DATA UNDER STUDY -
[Start of section]

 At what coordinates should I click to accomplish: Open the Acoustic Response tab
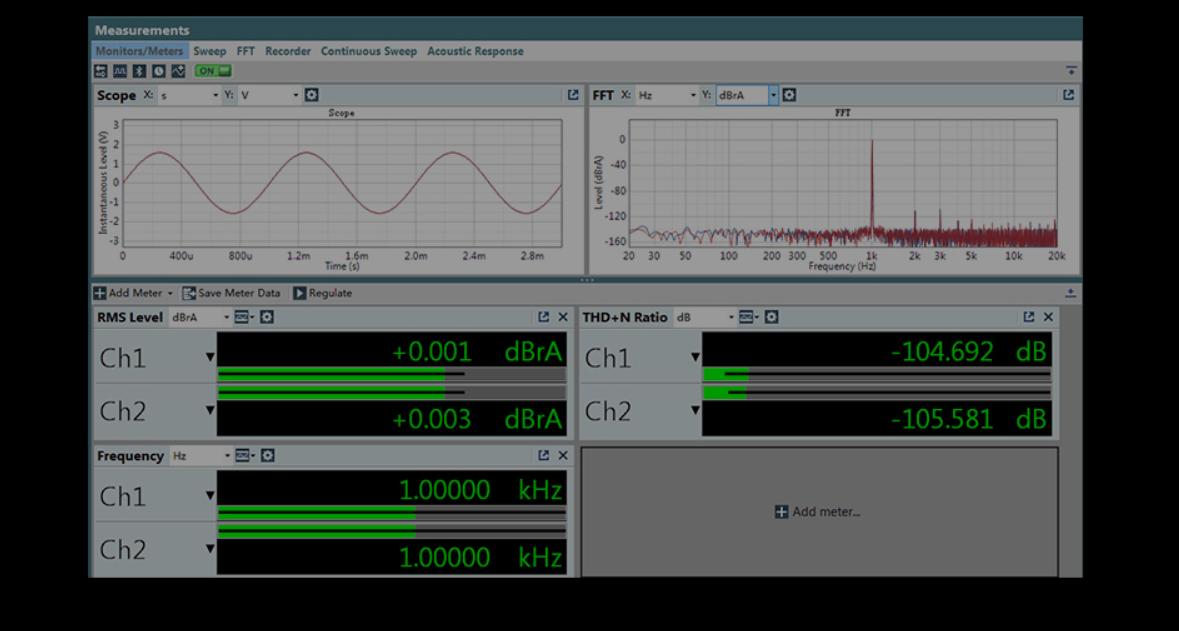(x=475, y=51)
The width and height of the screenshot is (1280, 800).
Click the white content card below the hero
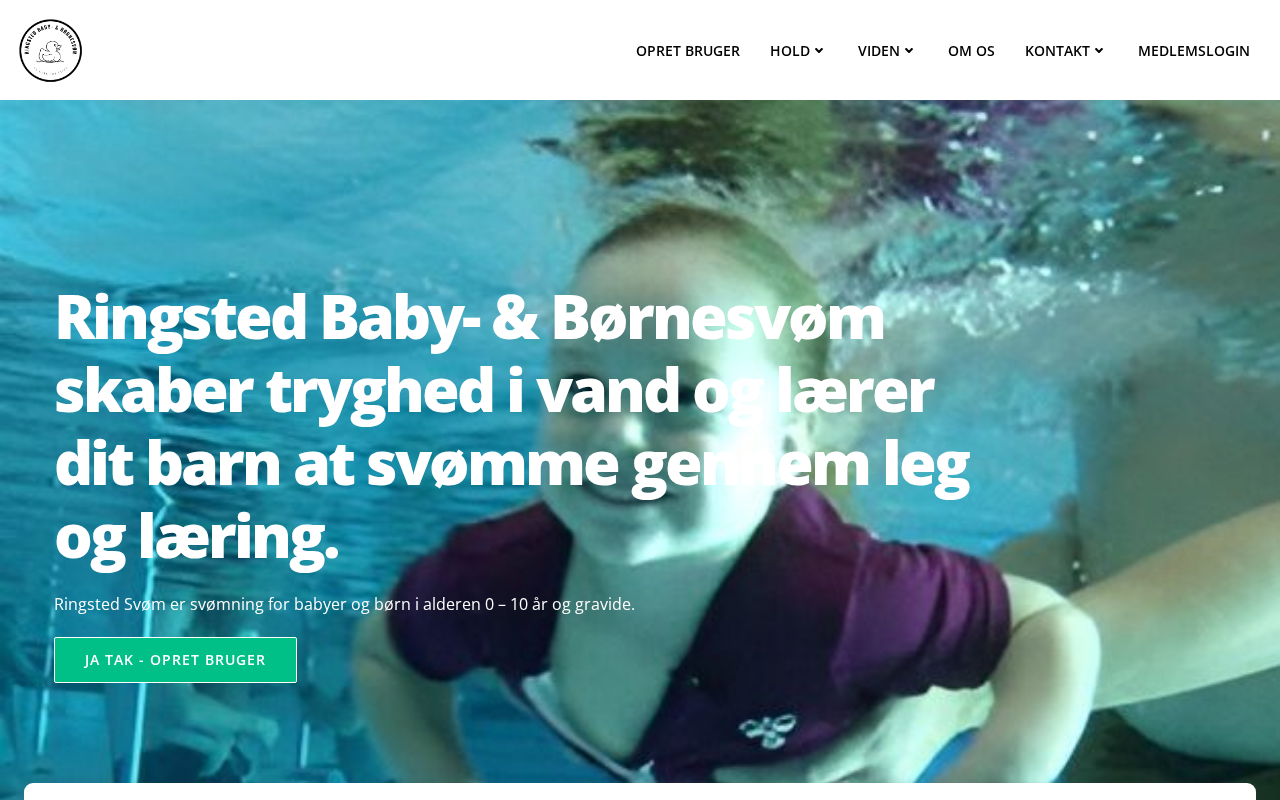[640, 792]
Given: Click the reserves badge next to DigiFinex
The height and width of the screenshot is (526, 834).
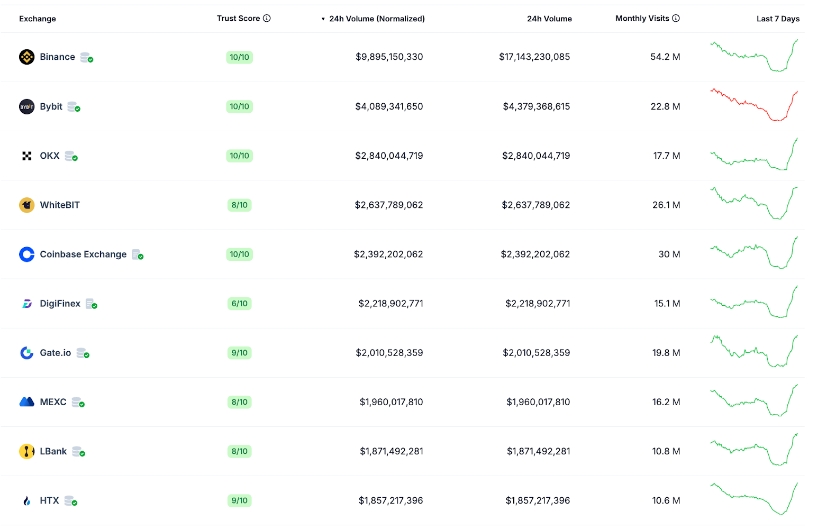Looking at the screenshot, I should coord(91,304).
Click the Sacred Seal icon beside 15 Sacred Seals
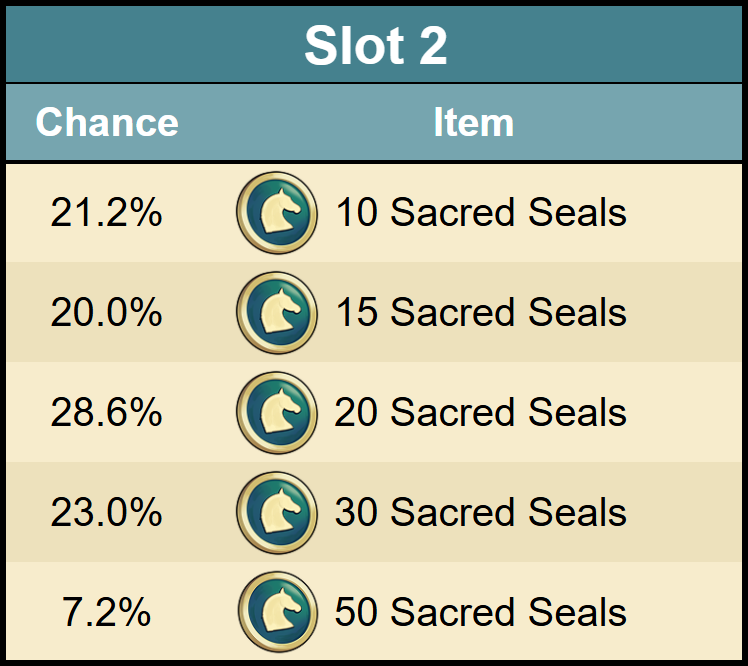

[End of section]

TO DO -
Your reply must contain each entry exactly as written and no pictures.

EXPECTED ANSWER -
 At what coordinates should I click to accomplish: Open the Acoustic Response tab
(x=475, y=51)
The width and height of the screenshot is (1280, 800).
Click the white content card below the hero
[640, 792]
Given: Click the reserves badge next to DigiFinex
The height and width of the screenshot is (526, 834).
Looking at the screenshot, I should coord(91,304).
Click the Sacred Seal icon beside 15 Sacred Seals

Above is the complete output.